Plusieurs mesures proposées dans ce projet de loi porté par le ministre délégué à l’Économie et aux Petites et Moyennes Entreprises, Samuel Poulin, répondent à des préoccupations déjà exprimées par le milieu entrepreneurial et peuvent contribuer à améliorer la compétitivité de nos régions, nous en sommes conscients.

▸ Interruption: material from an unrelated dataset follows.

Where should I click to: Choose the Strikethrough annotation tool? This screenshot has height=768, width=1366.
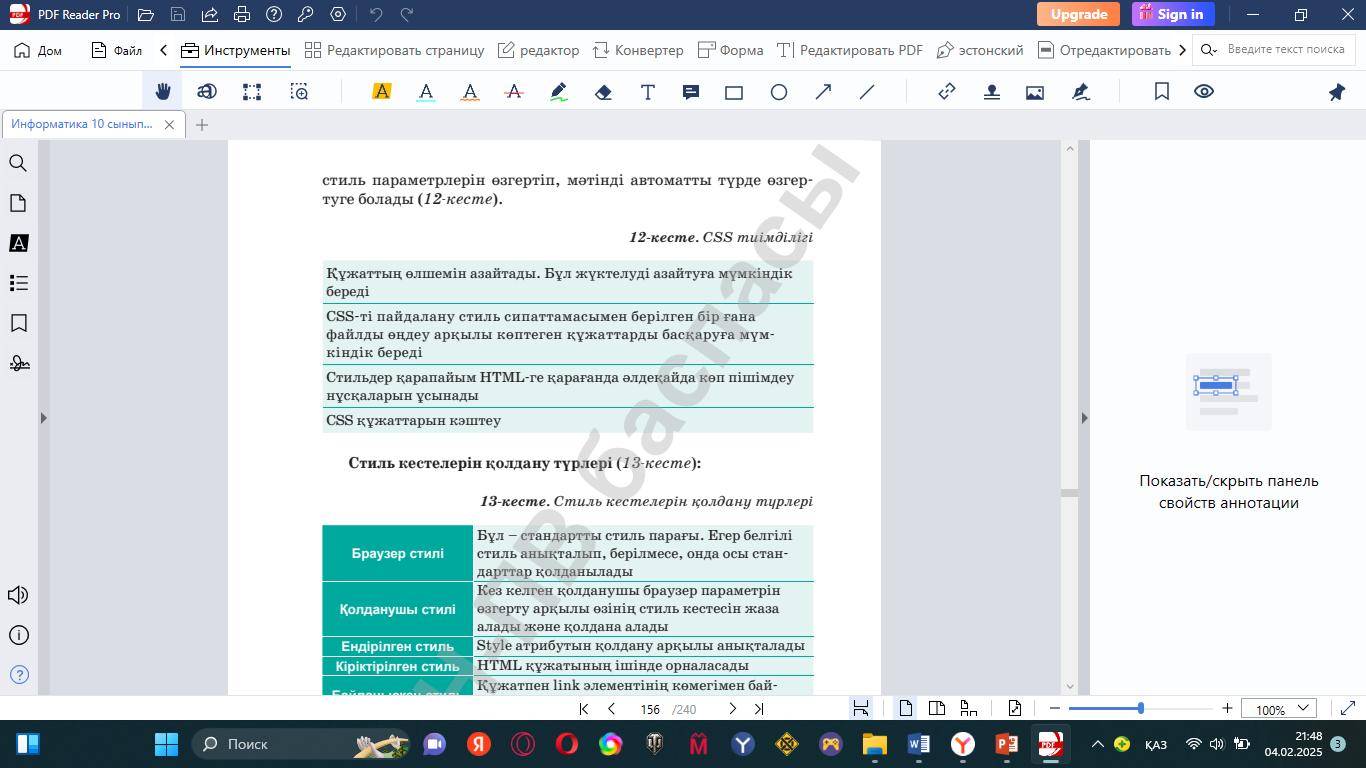(x=514, y=92)
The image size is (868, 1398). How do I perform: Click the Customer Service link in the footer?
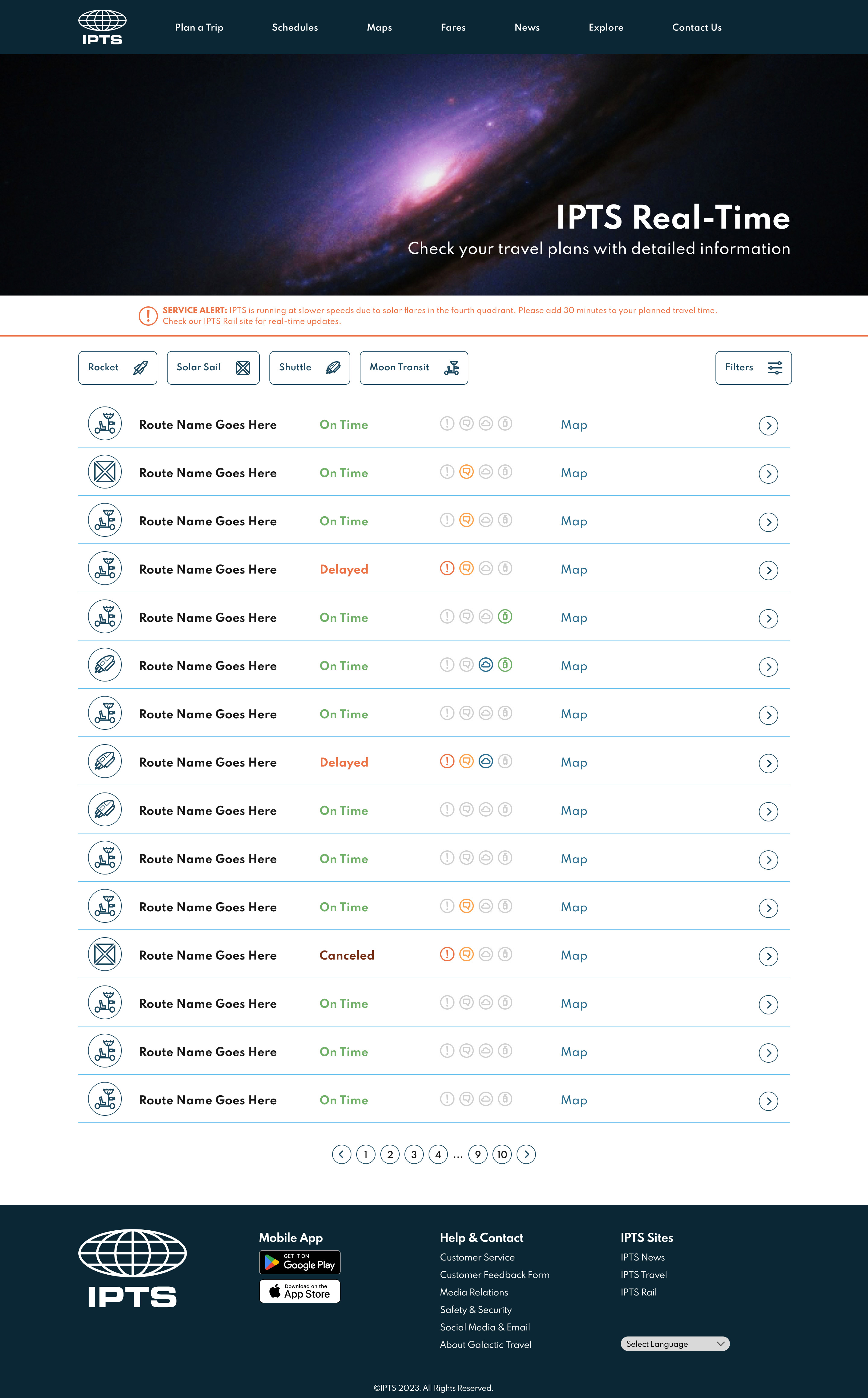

Cela dit, l’allègement réglementaire ne doit pas se faire au détriment de la prévisibilité, de la concertation territoriale ni de la protection des intérêts des communautés locales. Dans Lanaudière, comme ailleurs au Québec, les décisions touchant la gestion forestière, l’environnement ou l’aménagement du territoire entraînent des répercussions directes sur nos municipalités, sur nos citoyens et sur notre développement économique à long terme.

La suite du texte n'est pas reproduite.